Time series choropleth map with Folium

Folium はバックエンドに Leaflet を使用したインタラクティブな地図作成用の Python ライブラリ.

政府統計の総合窓口から、国勢調査の時系列データ、”男女別人口－全国，都道府県（大正９年～平成27年）”、を取得し、それを日本地図と組み合わせて表示してみる.

CSV 形式のデータを読み込み、不必要な行を削除し、空データを 0 で置き換える. 日本語の行ヘッダーを英語に置き換えて、データの型を数値に変換. 都道府県の id を shapefile のそれと合わせるために、保存しておく.

import pandas as pd  

path = 'c01.csv'
df = pd.read_csv(path, skipfooter=2, encoding='sjis')
# delete unnecessary rows
df = df[(df['都道府県コード']!='0A') & (df['都道府県コード']!='0B')]
df = df[(df['都道府県名']!='全国')]
# replace 'empty' character with 0
df.replace(to_replace=['-'], value=0, inplace=True)

# delete unnecessary cols
cols = ['都道府県コード', '都道府県名', '西暦（年）', '人口（総数）', '人口（男）', '人口（女）']
df = df[cols]
cols = ['code', 'prefecture', 'year', 'total', 'male', 'female']
df.columns = cols
# convert to numeric types if possible
df = df.apply(pd.to_numeric, errors='ignore')
# create prefecture name to id code mapping for later use
name2id = df.set_index('prefecture').to_dict()['code']

JavaScript に渡す時系列を作成

import numpy as np

# create minimum data frame
cols = ['code', 'year', 'total']
df = df[cols]
# get number/the first year/the last year of census carried out
nn = len(df.year.unique())
start_year = df.year.min()
end_year = df.year.max()
# create array of years to be passed to java script
years = pd.date_range('%s-10-01' % df.year.min(), periods=nn, freq='5Y') 
years = np.array(list(map(time.mktime, map(datetime.datetime.timetuple, years))))
years = years.astype('int32')

都道府県別の人口比率を計算

# re-format the dataframe
df = pd.pivot_table(df, index='code', columns='year', values='total')   
# compute fraction of population for each prefecture/year
for year in range(start_year, end_year+1, 5): 
  df.loc[:, year] /= df.loc[:,year].sum()/100.
# minimum/maximum percentage
vmin = df[df > 0].min().min()
vmax = df.values.max()

都道府県境界を含む shapefile を読み込み、都道府県の id を CSV データと一致させ、GeoJson 形式に変換.

## read shapefile
import geopandas as gpd

path = r'prefecture.shp'
pref = gpd.read_file(path)
# re-mapping of prefecture id in sync with the csv data
pref['id'] = pref['都道府県'].map(name2id)
pref = pref.set_index('id')
pref['id'] = pref.index
# convert to json format
cols = ['id', 'geometry']
src = pref[cols].to_json()

人口比率をカラーコードに変換し、choropleth map 作成用のデータを作成.
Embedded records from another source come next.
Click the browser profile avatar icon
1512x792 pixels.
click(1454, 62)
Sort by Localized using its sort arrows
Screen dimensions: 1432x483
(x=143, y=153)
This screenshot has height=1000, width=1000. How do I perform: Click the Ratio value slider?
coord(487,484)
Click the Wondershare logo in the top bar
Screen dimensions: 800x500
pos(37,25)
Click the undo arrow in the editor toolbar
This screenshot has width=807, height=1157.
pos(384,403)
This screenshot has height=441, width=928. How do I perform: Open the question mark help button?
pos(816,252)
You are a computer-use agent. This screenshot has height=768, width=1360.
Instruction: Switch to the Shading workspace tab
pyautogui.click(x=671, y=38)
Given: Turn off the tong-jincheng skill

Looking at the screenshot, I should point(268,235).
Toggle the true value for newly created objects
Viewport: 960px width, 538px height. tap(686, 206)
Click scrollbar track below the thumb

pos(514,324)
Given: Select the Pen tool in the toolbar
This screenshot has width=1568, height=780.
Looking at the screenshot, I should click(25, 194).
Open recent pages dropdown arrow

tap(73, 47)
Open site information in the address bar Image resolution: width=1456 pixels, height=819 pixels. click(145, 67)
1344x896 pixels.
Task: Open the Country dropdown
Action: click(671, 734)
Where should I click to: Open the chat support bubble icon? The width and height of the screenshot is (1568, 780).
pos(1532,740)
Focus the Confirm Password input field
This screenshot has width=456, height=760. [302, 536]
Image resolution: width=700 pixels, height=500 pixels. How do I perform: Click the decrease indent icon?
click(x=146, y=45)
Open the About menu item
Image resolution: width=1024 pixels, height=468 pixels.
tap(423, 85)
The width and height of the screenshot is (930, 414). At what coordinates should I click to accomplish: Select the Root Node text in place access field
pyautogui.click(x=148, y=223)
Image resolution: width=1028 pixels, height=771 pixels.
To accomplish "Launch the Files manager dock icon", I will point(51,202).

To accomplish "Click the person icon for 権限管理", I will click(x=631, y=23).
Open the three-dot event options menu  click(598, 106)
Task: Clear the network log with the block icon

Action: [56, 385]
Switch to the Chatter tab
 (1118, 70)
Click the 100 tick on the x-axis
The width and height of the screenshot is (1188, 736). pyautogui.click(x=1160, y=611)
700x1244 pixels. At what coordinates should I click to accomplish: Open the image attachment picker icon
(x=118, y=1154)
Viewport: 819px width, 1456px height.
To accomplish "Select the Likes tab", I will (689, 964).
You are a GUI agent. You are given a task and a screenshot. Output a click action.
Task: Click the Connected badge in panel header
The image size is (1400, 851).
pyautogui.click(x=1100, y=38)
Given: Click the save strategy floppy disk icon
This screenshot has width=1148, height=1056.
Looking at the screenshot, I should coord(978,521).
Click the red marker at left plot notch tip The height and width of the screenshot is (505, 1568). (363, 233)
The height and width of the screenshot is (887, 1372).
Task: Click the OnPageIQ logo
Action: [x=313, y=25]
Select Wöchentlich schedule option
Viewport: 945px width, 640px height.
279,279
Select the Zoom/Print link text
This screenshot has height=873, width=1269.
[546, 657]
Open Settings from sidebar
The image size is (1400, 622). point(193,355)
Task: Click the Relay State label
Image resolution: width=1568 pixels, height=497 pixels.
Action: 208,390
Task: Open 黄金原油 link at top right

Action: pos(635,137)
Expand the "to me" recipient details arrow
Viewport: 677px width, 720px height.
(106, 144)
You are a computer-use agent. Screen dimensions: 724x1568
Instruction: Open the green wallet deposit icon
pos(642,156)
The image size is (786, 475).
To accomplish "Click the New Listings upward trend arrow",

import branca.colormap as cm

linear = cm.LinearColormap(['green', 'yellow', 'red'], vmin=vmin, vmax=vmax).to_step(100)
linear.caption = '都道府県人口比率 [%]'
data = {}
for pref in df.index:
  d = pd.DataFrame(
          {
            'opacity': np.full(nn, 0.6),
            'color': df.loc[pref, :].apply(linear).tolist()
          },
          index=years
        )
  data[pref] = d
styledict = {pref: v.to_dict(orient='index') for pref, v in data.items()}

最後に、時系列 choropleth map を作成.

import folium
import folium.plugins

zoom_start = 5
m = folium.Map(location=[35.658593, 139.745441],
                    tiles="Stamen Watercolor",
                    zoom_start=zoom_start)
g = folium.plugins.TimeSliderChoropleth(
    src,
    styledict=styledict,
    name='data'
).add_to(m)
m.add_child(folium.plugins.Fullscreen())
folium.LayerControl().add_to(m)
m.add_child(linear)
m.save('map.html')

作成した地図はこちら. リンク先の地図では、国土地理院提供の地理院タイルを含む各種タイルを選択できるようにしてある. 上部にあるスライダーを動かすことで、各都道府県の人口比率の時系列変化を見ることが出来る. 国勢調査の開始年、大正9年 (1920)年時点では東京への一極集中度はそれほど高くないが、その後、昭和15年 (1940) の調査まで増加. 昭和20年 (1945)の調査では、疎開の為か減少. 戦後にまた一極集中度が高まっているのが見て取れる.

今回、GeoViews で時系列データを用いた choropleth map の作成例が見つからなかったので、Folium を使用した.